Colour me sceptical, but the press release suggests that the Trump administration hasn’t happened and that the US is still some kind of force for democratic development. Instead, I’d argue, the “authoritarian versions of AI” used “to consolidate power” are exactly what is represented by a level of AI colonialism that only something like a collaboration between OpenAI and the US government could achieve.

Our Stargate project, an unprecedented investment in America’s AI infrastructure announced in January with President Trump and our partners Oracle and SoftBank, is now underway with our first supercomputing campus in Abilene, Texas, and more sites to come.

We’ve heard from many countries asking for help in building out similar AI infrastructure—that they want their own Stargates and similar projects. It’s clear to everyone now that this kind of infrastructure is going to be the backbone of future economic growth and national development. Technological innovation has always driven growth by helping people do more than they otherwise could—AI will scale human ingenuity itself and drive more prosperity by scaling our freedoms to learn, think, create and produce all at once.
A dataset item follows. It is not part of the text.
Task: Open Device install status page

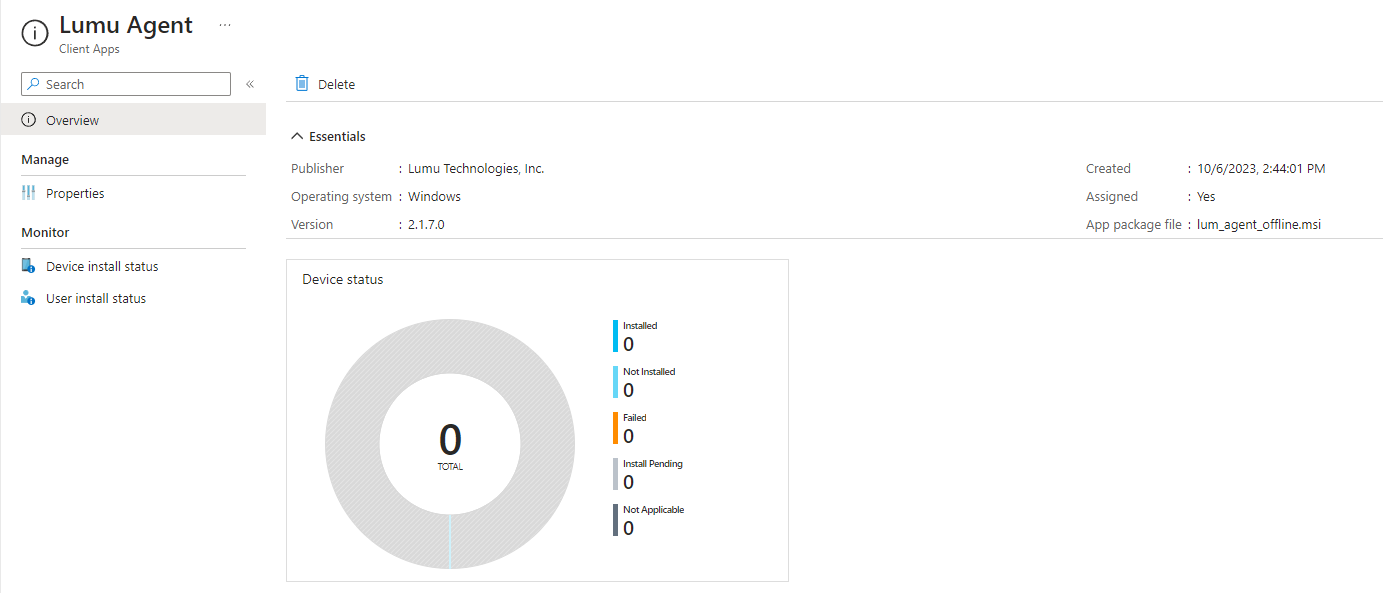Action: 102,266
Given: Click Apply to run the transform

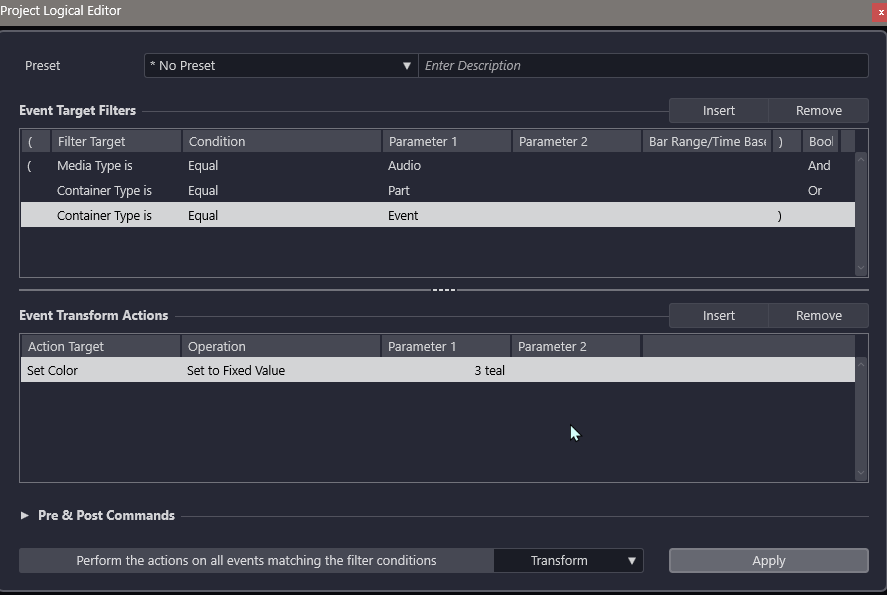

We want to help these countries, and in the process, spread democratic AI, which means the development, use and deployment of AI that protects and incorporates long-standing democratic principles. Examples of this include the freedom for people to choose how they work with and direct AI, the prevention of government use of AI to amass control, and a free market that ensures free competition. All these things contribute to broad distribution of the benefits of AI, discourage the concentration of power, and help advance our mission. Likewise, we believe that partnering closely with the US government is the best way to advance democratic AI.

Today, we’re introducing OpenAI for Countries, a new initiative within the Stargate project. This is a moment when we need to act to support countries around the world that would prefer to build on democratic AI rails, and provide a clear alternative to authoritarian versions of AI that would deploy it to consolidate power.